J.-C. Guesdon, Inst. de l´élevage
La pénurie de vaches laitières est au plus fort cet automne
J.-C. Guesdon, Inst. de l´élevage
Les signaux forts du marché du lait incitent les éleveurs à augmenter la production et entraînent, cet automne, une pénurie de vaches laitières sur le marché de la viande.
Quels facteurs expliquent la pénurie de vaches laitières que l´on observe cet automne ?
Les signaux forts du marché du lait encouragent les éleveurs à produire davantage et les éleveurs retardent la réforme d´une partie de leurs vaches. Avec des fourrages de qualité médiocre et des concentrés au tarif élevé cet automne, la solution la plus efficace et la moins coûteuse pour accroître la production de lait apparaît clairement d´augmenter le nombre de vaches en production. La France connaît un contexte de sous-réalisation structurelle des quotas, et la grande partie du pays qui est touchée par la FCO peine à remplir le tank à lait.
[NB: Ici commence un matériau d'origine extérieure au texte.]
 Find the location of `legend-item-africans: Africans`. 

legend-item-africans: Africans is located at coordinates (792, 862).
Cette situation est-elle durable ?
Sur les mois d´octobre, novembre et décembre, nous sommes certainement au plus creux de la disponibilité en vaches laitières sur le marché de la viande bovine. Cette rétention durera pour une partie des vaches quelques mois, d´autres seront conservées pour une lactation de plus. Les réformes se feront a minima sur le prochain semestre et c´est plutôt sur la prochaine campagne que l´on s´attend à ce qu´elles soient mises en marché. Les éleveurs pratiqueront moins le croisement industriel, il y aura très peu de génisses de boucherie mais aussi très peu de génisses d´élevage sur le marché au cours des prochaines années. Même si le taux de réforme va devoir rapidement revenir à un taux plus normal.
Quelles sont les conséquences sur les cours et les marchés ?
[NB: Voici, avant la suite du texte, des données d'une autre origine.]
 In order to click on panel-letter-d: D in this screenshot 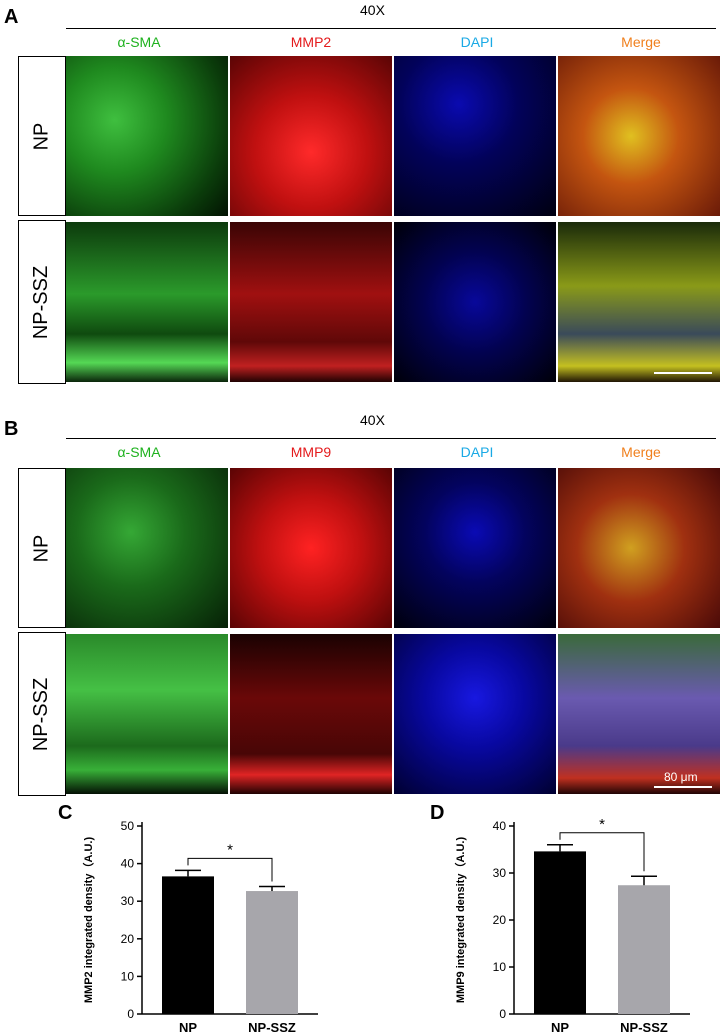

Les opérateurs « courent » après les vaches et les cours sont donc fermes. Fin novembre, la vache O se vend au même prix que cet été : la baisse des cours traditionnellement observée à l´automne pour les vaches laitières n´a pas eu lieu cette année. Et les cours se situent 6 % au-dessus des excellents prix de l´automne dernier.
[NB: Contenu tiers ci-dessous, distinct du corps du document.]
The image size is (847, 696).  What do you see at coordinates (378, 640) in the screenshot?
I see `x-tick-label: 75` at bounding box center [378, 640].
De plus, cette pénurie de vaches laitières tire les cours du jeune bovin vers le haut. Ils se rapprochent des niveaux élevés de l´automne dernier. Les sorties de jeune bovin sont en effet en baisse après des abattages très importants durant l´été.
Face à ce manque de viande, les importations de vaches laitières progressent, surtout en provenance d´Allemagne et d´Irlande. Mais nos voisins se trouvent eux aussi, dans le même contexte de forts besoins en lait et les disponibilités ne sont pas énormes, mis à part une réserve de vaches laitières en Angleterre qui, pour l´instant, n´est pas exploitée après l´épisode de fièvre aphteuse qui a fait suite à celui de l´ESB.
La recapitalisation des cheptels laitiers en France va-t-elle se poursuivre ces prochaines années ?
Des aménagements de quotas sont annoncés pour 2008 et se poursuivront très probablement pour les années suivantes. Cette politique de relance de la production laitière devrait, d´après nos travaux, avoir pour effet global de ralentir la baisse structurelle du cheptel laitier que l´on connaît depuis dix ans par progression régulière de la productivité des vaches.
Certaines régions pourront augmenter leur production laitière entre 2009 et 2013, en particulier les régions à forte densité laitière du Grand Ouest et de l´Est. Mais ces régions ont aussi leurs contraintes environnementales et leurs limites de développement. Les zones de polyculture-élevage à faible densité laitière (Bourgogne, Centre, Poitou-charentes et certaines zones du Sud-Ouest) sont les plus exposées à un repli de la production laitière dans le contexte de prix très élevés des céréales. Les zones déjà spécialisées en lait de montagne et piémont, où les AOC règlementent la production, ne semblent pas non plus en mesure d´augmenter beaucoup leurs livraisons.
La France ne perdrait alors, selon nos hypothèses, que 140 000 vaches laitières entre maintenant et 2013, c´est-à-dire moins que ce que l´on pouvait estimer il y a deux ans. L´effectif pourrait ainsi s´établir autour de 3 660 000 au moment de la prochaine réforme de la PAC.